A little while ago, I saw a blog bemoaning the fact that teachers can’t plan like they used to. England old-timers chimed in with a consensus that young ‘uns brought up on scripts can’t plan sequences of lessons as well as they did in the past. While understanding why people thought there was a lost skill, this blog nearly explains why I was uncomfortable with the idea. It’s just too much for a single teacher to coherently plan all their lessons. I think that there can be a debate about where the detailed curriculum planning sits but the answer shouldn’t be the classroom teacher!
Beautifully written and very persuasive, but . . .
I look to efficiency as well as effectiveness, the latter being necessary but not sufficient for the time-strapped teacher to make it through the curriculum. I'm concerned about overteaching, which is highly inefficient. Here's my view from the classroom: Bursting with Knowledge: Are We Overteaching Phonics?
True. But before introducing a scripted program, we need to make sure that the program is efficient because we can't expect teachers to know which parts of the script to follow and which parts to leave out. That's my point. A program might be effective, but is it efficient? As I point out in my piece, there's no reason to teach 'nasalized a'. How does a teacher know this?
But again, you've framed this as a reply to Mr. Pondiscio's post, "...very persuasive, but..." without addressing the problems he raises. Instead, you discuss other matters. There is much to be said about the problems raised by RP's post. A lot depends on whether we are talking about initial classroom teaching or intervention with struggling readers. And I've used Reading Mastery. The word that comes to mind is "brutal." But that's not the last word on that program or on the subject of whether instructional design is appropriately the work of individual teachers.
Robert says: "Three good reasons teachers shouldn’t be stuck creating their own curriculum: they aren’t trained for it, they don’t have time for it, and the task itself—complex and interdependent—demands far more than a single teacher can reasonably deliver."
My point is that whoever is creating this curriculum needs to attend to both efficiency and effectiveness. Right now the system stinks any way you slice it: too many programs suffering from basal bloat leaving teachers to bypass them altogether and choose their own curricular adventure.

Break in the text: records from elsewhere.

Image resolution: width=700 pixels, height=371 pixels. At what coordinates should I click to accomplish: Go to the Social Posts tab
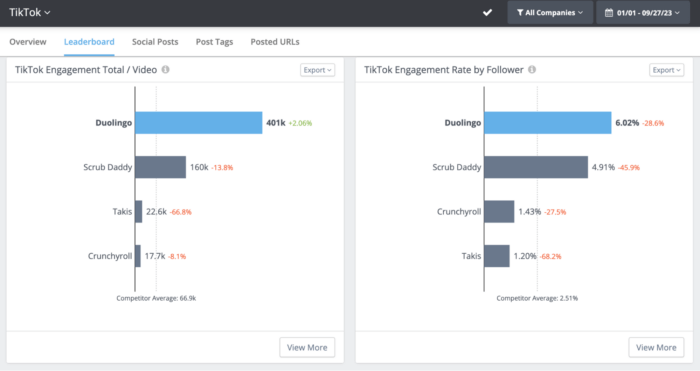(x=155, y=42)
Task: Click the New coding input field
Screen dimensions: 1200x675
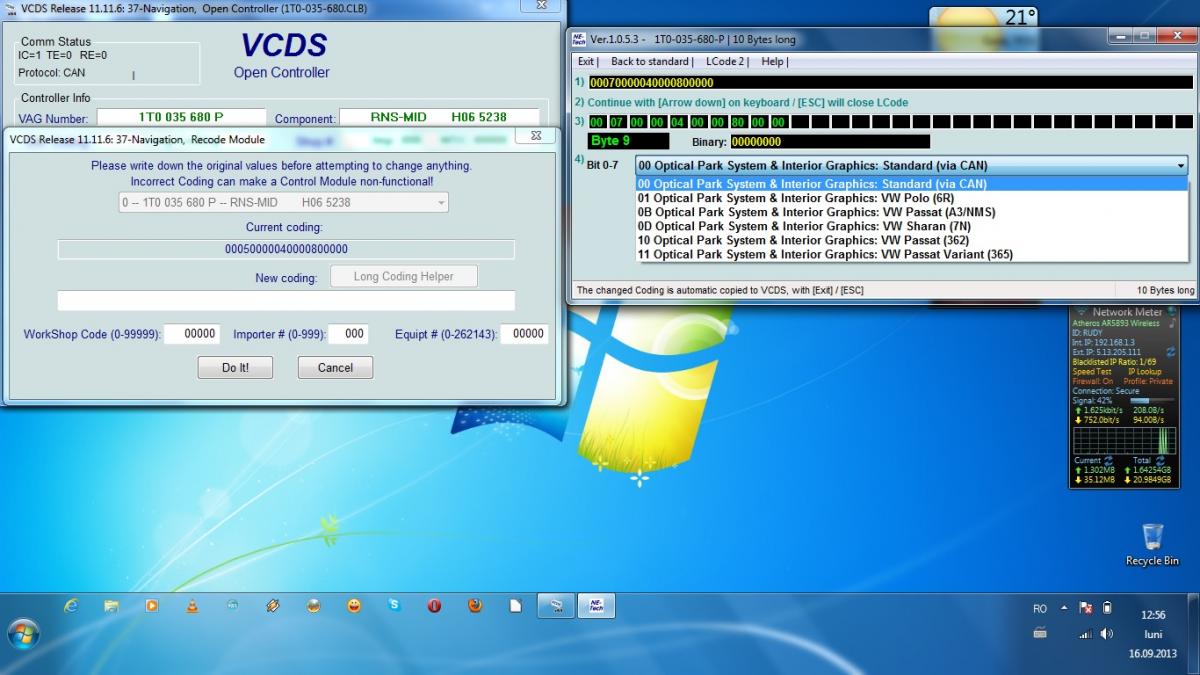Action: 286,301
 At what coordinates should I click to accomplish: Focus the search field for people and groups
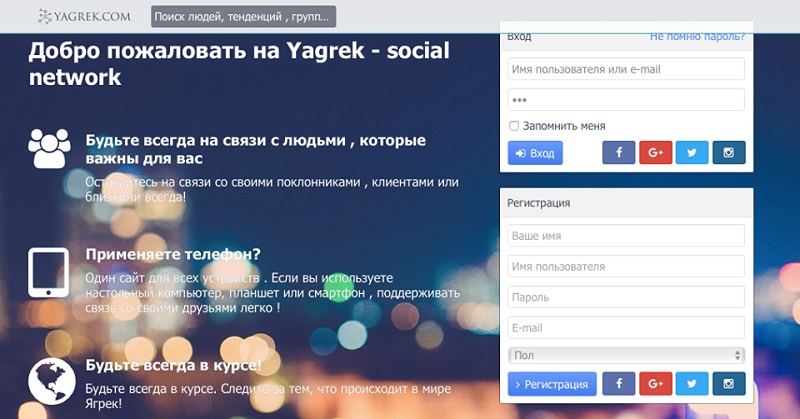coord(243,17)
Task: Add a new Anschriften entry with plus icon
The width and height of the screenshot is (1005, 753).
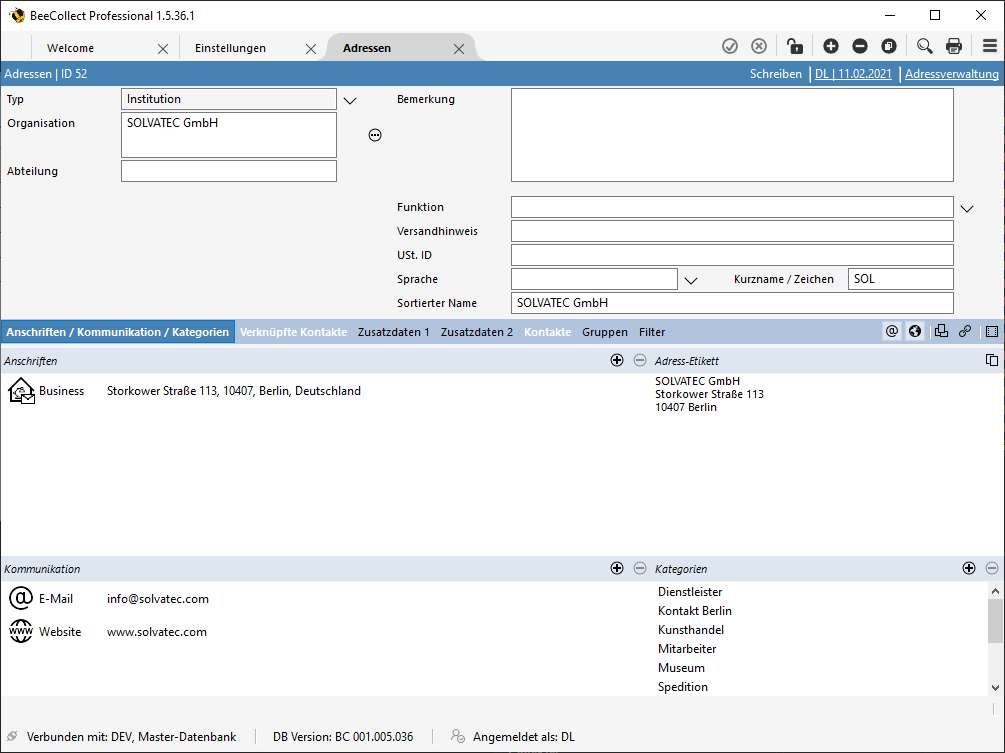Action: click(x=617, y=360)
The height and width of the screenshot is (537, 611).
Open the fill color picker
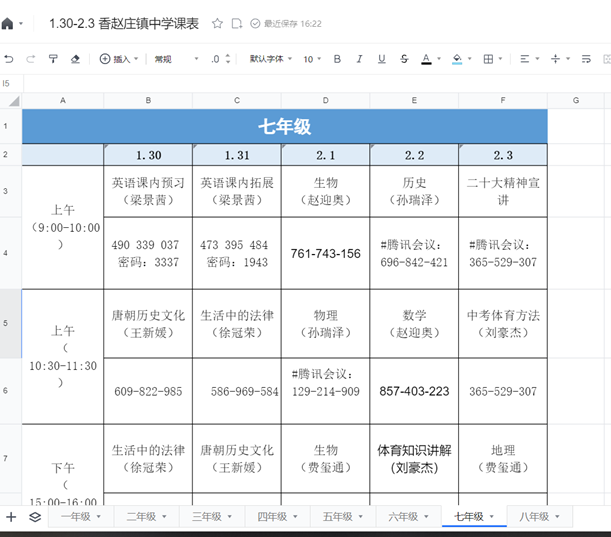(x=457, y=59)
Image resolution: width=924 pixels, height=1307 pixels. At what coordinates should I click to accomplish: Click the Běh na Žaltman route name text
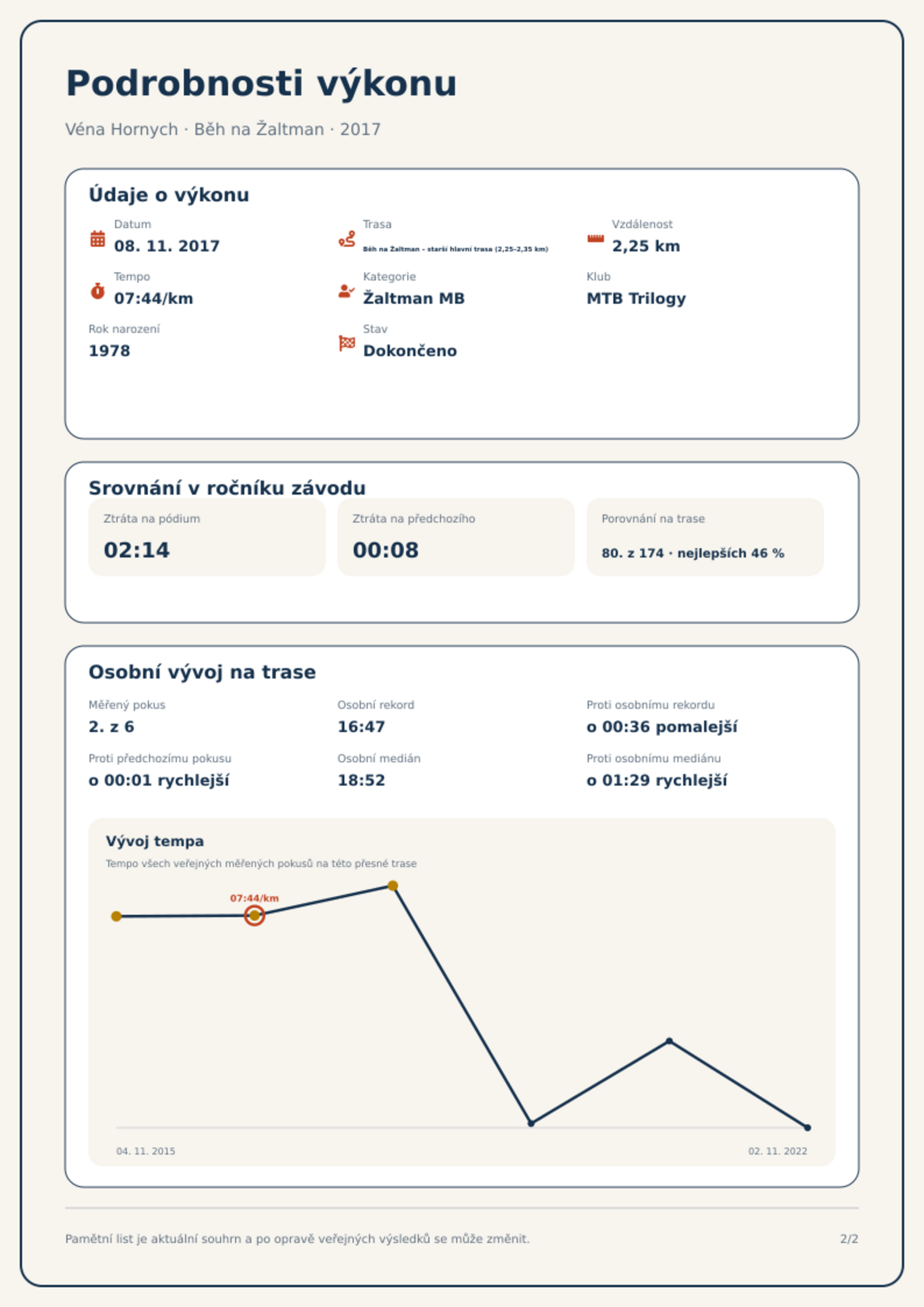(x=455, y=249)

As far as I understand it, D.I. programs are engineered to be efficient as well as effective. They are based not only on explicit, highly interactive pedagogy but also on a careful analysis of the content to be learned. Information that is superfluous or not germane to learning the necessary content is not included.
I don't disagree with anything here. But there are two big obstacles. While there's been a lot of progress with K-8 ELA curriculum in the past decade the broader curriculum landscape is pretty bleak right now. Lots of nonsense, lots of fluff. And second, most school leaders can't recognize high-quality curriculum. Most will pick the flashy hollow nonsense.
I worry that if too many school leaders take what you're writing at face value, they end up adopting bad curricula, harassing good teachers who try to modify the curriculum to be better, obsessing over pacing guides and "fidelity," and making everything worse.
Seems to me like this is putting the cart a few steps ahead of the horse, in particular in subjects beyond K-8 ELA. We would need a large shift in the way average school leaders understand curriculum and teaching before any of this would work.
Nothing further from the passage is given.